Deriving amorphous component abundance and composition of rocks and sediments on Earth and Mars

1Rebecca J. Smith, 2Elizabeth B. Rampe, 1Briony H. N. Horgan, 3Erwin Dehouck
Journal of Geophysical Research, Planets (in Press) Link to Article []
1Department of Earth, Atmospheric, and Planetary Sciences, Purdue University, West Lafayette, IN
2NASA/Johnson Space Center, Houston, TX
3Laboratoire de Géologie de Lyon – Terre, Planètes, Environnement, UMR 5276, CNRS, Université Lyon 1, ENS Lyon, Villeurbanne, France
Published by arrangement with John Wiley & Sons

X‐ray amorphous materials have been detected in all samples measured by the CheMin X‐ray diffractometer (XRD) onboard the Mars Science Laboratory rover in Gale Crater, Mars. The origin (s) of these materials are poorly understood, and there are significant uncertainties on their estimated abundances and compositions. Three methods are used to estimate the bulk amorphous component abundance and composition of martian samples using XRD and bulk chemical data: (1) Rietveld refinements, (2) FULLPAT analyses, and (3) mass balance calculations (MBCs).

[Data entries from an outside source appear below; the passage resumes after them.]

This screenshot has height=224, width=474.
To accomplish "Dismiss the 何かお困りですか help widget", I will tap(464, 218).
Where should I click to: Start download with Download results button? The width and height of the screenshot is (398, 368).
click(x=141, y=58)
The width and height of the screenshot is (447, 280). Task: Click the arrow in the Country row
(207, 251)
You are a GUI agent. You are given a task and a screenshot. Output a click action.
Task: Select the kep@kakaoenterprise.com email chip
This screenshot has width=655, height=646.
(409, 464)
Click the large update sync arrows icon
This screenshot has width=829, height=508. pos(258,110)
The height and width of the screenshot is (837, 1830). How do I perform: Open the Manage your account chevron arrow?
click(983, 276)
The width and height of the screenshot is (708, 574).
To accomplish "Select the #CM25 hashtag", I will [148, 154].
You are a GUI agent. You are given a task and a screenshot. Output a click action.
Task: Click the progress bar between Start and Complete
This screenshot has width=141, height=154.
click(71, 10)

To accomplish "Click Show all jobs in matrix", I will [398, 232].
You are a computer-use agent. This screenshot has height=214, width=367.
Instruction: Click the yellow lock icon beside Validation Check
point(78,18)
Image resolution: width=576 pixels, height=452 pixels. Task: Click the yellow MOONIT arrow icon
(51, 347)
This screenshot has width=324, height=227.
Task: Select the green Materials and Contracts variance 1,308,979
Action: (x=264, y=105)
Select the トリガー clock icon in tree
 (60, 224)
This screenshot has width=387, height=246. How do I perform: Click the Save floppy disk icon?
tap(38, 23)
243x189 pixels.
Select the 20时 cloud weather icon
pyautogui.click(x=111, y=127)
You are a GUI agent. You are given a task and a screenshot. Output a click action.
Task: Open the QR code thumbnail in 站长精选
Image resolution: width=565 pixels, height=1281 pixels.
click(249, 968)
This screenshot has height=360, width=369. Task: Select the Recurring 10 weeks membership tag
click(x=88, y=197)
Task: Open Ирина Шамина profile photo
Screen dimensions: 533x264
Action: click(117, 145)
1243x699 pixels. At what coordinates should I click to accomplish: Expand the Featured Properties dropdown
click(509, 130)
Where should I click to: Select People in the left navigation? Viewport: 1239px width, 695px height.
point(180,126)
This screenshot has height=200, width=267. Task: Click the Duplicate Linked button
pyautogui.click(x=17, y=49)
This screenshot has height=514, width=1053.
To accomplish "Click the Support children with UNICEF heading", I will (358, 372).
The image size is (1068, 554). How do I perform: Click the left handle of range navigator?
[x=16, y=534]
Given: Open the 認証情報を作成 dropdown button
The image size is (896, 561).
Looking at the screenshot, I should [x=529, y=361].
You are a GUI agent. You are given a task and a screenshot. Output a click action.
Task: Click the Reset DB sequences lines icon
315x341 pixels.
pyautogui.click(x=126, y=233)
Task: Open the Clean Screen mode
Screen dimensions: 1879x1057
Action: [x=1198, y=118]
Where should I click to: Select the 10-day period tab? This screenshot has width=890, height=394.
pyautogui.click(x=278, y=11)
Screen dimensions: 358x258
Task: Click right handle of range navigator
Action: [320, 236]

We tested these methods against a quantitative XRD (internal standard) method commonly used in terrestrial laboratories. Additionally, we tested for instrumentation effects by measuring our samples on a laboratory XRD instrument (PANalytical X’Pert Pro) and the CheMin test‐bed instrument (CheMin IV). We used three natural samples known to contain amorphous materials: glacial sediment, Hawaiian soil, and a paleosol. Our methods resulted in nine amorphous abundances and four amorphous compositions for each sample. For a single sample, amorphous abundance estimates and amorphous compositions are relatively similar across all estimation methods. CheMin analog measurements perform well in our tests, with amorphous abundances and compositions comparable to laboratory QXRD measurements, though slightly underestimated. This suggests that previous amorphous component estimates for martian samples are relatively accurate. This study highlights the usefulness of the MBC method for characterizing amorphous materials in terrestrial samples, providing important supplemental information to destructive and time‐consuming size‐separation and dissolution procedures.